Annual Recurring Revenue.

Learn what Annual Recurring Revenue means in modern search and SEO.

Part of speechnounOriginLatin annualis (yearly) + Latin recurrere (to return) + Old French revenu (income)

The total predictable revenue a SaaS business expects to receive annually from active subscriptions — a core metric for measuring business scale and growth trajectory.

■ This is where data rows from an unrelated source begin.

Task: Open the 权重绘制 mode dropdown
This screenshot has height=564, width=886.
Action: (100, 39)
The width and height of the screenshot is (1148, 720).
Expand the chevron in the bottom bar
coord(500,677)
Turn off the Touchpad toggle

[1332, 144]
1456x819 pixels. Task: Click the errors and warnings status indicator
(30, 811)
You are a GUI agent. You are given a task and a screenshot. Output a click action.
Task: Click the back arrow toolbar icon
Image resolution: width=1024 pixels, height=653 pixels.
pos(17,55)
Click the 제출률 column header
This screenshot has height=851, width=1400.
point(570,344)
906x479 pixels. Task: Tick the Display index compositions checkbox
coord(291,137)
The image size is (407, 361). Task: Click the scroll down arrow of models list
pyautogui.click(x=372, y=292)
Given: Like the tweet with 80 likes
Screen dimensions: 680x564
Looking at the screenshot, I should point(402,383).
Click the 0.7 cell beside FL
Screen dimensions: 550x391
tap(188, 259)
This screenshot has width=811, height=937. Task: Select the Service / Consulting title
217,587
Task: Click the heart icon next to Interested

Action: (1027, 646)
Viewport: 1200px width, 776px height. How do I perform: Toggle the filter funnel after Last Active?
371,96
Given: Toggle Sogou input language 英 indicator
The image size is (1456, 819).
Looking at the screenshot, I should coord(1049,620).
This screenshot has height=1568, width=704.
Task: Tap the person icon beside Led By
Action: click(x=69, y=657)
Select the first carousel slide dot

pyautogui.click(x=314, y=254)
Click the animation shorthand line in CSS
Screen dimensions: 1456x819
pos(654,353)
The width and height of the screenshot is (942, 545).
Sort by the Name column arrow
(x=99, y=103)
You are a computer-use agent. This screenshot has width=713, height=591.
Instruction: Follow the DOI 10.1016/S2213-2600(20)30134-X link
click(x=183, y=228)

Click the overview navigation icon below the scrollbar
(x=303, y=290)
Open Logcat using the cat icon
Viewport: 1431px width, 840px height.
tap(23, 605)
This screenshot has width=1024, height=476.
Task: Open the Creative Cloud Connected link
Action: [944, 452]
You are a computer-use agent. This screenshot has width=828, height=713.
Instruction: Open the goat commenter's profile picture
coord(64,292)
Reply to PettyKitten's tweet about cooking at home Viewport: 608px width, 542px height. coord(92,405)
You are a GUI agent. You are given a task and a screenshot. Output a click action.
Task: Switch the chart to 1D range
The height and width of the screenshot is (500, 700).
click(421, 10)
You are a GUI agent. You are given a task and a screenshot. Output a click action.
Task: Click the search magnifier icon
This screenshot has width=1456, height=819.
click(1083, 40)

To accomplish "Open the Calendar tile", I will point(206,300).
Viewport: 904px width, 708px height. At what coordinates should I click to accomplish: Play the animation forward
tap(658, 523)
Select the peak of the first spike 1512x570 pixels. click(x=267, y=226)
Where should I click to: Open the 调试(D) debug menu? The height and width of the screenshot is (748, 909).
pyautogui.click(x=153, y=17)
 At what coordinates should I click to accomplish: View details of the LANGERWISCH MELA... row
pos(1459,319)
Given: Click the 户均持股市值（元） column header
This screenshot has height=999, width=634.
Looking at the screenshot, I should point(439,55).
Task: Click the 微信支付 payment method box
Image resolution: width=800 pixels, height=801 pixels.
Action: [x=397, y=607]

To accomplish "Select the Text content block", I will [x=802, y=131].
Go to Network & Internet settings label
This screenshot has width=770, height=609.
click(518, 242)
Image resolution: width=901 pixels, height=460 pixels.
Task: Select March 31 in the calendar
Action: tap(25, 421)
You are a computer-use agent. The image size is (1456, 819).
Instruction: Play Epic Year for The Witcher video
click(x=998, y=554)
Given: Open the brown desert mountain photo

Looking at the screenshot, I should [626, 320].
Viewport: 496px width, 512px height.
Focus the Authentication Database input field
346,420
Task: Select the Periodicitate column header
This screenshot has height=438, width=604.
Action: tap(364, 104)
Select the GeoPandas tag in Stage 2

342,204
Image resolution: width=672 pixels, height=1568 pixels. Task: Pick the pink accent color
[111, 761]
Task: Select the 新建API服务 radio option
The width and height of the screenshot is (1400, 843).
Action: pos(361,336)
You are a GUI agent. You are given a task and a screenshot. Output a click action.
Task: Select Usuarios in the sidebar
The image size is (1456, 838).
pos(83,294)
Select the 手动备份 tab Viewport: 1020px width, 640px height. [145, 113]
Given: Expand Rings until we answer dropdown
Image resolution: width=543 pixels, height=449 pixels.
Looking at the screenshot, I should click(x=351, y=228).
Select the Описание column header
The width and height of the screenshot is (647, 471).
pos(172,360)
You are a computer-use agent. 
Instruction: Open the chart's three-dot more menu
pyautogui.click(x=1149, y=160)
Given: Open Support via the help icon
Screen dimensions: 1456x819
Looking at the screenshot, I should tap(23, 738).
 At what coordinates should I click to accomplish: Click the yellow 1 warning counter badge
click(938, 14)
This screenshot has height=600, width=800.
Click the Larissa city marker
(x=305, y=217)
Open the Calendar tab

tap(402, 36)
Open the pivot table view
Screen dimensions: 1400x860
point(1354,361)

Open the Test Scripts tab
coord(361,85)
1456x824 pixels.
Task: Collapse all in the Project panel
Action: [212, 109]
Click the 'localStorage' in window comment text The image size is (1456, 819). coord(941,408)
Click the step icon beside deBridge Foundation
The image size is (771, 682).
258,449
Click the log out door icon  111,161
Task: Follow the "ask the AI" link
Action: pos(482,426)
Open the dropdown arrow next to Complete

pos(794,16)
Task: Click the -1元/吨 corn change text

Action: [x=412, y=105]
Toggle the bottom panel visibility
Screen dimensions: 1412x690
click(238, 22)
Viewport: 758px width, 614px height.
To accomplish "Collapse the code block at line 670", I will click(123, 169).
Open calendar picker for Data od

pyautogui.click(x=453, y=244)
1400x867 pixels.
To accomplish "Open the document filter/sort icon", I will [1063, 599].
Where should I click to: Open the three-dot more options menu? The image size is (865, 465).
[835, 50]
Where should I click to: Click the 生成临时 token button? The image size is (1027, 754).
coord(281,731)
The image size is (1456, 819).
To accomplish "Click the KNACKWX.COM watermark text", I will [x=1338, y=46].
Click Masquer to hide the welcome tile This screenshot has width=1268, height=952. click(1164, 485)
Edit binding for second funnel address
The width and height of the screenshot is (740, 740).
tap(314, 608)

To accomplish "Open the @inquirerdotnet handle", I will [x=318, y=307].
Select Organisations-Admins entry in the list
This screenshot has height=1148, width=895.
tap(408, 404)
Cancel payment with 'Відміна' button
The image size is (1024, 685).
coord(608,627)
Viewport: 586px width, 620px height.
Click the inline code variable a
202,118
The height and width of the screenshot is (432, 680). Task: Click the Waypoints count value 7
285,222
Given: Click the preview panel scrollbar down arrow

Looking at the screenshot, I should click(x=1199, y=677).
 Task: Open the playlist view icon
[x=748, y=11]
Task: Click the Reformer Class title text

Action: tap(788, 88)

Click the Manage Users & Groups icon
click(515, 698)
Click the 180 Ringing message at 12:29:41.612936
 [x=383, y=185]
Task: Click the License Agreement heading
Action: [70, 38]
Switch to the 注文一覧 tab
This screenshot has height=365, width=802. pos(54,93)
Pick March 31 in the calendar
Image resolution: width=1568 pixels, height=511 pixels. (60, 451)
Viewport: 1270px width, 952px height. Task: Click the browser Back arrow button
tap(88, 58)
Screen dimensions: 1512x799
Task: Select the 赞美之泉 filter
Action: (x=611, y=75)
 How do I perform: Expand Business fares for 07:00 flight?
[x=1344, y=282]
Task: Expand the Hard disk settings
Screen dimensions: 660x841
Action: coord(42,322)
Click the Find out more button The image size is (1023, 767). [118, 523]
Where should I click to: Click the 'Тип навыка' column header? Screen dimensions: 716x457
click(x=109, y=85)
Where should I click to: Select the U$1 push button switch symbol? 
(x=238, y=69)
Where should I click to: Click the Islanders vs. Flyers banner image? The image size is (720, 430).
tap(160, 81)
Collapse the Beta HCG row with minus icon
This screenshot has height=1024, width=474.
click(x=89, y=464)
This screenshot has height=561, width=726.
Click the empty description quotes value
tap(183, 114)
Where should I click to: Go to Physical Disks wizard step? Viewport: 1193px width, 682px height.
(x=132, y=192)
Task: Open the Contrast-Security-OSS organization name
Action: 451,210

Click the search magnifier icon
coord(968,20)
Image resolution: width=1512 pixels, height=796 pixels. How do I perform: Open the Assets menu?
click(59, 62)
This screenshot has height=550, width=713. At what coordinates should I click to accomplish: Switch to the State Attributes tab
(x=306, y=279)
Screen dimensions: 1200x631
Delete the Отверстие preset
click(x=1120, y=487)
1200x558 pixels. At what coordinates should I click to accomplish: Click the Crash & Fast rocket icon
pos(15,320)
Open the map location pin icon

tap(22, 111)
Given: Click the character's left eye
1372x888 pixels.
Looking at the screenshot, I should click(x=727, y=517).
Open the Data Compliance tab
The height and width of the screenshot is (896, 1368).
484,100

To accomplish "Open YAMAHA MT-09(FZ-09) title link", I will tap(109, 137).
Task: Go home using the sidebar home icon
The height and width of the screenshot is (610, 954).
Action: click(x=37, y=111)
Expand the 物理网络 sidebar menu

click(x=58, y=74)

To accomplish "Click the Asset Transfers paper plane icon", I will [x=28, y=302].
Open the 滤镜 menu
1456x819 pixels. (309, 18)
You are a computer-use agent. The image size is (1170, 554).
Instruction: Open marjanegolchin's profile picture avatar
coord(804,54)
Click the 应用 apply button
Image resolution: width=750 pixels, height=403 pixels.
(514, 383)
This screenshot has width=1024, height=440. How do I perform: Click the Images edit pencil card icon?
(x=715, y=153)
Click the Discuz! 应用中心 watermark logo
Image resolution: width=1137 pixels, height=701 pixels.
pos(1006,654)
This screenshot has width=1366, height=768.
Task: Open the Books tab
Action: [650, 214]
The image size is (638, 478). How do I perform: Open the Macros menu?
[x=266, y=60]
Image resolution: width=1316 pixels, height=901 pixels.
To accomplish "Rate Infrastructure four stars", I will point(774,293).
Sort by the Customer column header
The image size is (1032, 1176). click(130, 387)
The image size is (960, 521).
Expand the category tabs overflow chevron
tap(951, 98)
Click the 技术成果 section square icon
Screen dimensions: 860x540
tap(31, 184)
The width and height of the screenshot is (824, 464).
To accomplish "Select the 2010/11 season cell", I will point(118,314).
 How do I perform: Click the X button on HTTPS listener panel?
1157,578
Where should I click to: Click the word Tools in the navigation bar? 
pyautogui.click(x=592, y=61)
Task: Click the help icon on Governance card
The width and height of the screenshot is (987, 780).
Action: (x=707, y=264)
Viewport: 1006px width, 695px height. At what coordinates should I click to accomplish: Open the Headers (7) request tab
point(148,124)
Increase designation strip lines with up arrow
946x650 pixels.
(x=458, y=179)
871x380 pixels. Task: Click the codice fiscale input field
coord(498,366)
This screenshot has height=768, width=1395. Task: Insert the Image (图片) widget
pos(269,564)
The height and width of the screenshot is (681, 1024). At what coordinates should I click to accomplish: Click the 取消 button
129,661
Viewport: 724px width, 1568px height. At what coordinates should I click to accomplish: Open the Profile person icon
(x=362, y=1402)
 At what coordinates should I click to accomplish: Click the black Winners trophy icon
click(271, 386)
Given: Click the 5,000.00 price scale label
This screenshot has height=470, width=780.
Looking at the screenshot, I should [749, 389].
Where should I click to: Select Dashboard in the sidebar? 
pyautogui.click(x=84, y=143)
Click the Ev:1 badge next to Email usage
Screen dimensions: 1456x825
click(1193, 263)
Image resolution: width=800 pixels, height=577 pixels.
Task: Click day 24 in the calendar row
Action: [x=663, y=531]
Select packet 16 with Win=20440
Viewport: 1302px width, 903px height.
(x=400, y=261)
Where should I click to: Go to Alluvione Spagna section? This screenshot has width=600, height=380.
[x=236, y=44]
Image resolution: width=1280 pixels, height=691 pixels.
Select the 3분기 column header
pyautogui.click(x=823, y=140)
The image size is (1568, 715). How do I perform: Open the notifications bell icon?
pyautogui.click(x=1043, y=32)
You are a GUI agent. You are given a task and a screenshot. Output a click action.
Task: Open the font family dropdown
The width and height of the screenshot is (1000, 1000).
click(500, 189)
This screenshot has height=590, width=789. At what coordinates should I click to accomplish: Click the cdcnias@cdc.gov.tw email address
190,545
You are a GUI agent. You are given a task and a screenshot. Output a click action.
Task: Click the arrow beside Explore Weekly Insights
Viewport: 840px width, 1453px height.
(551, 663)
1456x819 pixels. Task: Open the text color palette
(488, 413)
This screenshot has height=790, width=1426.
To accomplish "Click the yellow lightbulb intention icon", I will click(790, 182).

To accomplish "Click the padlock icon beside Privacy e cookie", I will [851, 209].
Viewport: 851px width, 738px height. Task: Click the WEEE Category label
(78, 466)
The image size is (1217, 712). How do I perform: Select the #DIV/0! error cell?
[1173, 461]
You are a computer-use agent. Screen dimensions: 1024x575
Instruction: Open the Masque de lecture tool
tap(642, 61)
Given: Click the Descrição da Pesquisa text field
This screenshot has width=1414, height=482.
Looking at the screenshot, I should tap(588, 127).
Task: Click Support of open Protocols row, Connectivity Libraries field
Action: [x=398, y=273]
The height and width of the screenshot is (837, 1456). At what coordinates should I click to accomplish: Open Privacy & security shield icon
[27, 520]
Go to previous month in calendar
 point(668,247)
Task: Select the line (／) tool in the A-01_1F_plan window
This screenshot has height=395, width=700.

Annual Recurring Revenue (ARR) is the value of the recurring subscription revenue a company expects to generate in a 12-month period, normalised to a yearly figure. For a SaaS business, ARR is calculated by multiplying Monthly Recurring Revenue by 12. It excludes one-time fees, professional services, and non-recurring revenue. ARR is the primary metric investors and executives use to assess scale and growth rate in subscription businesses.

ARR vs MRR

MRR (Monthly Recurring Revenue) is the monthly version of the same metric and is used for tracking growth at a shorter cadence. ARR is preferred for annual planning, fundraising conversations, and investor reporting. For businesses with monthly contracts (rather than annual), ARR is simply MRR × 12 — though this can overstate stability since monthly customers can churn any month.

ARR Growth in SEO Terms

SEO-driven growth compounds over time — unlike paid acquisition, organic traffic does not stop when the budget runs out. For SaaS businesses, measuring ARR contribution from organic channels (by segmenting trial sign-ups and paid conversions by acquisition source in a CRM) demonstrates SEO's impact in the metric language leadership and investors care about. A 20% month-over-month increase in organic-sourced new MRR often makes a more compelling board case for SEO investment than page rankings alone.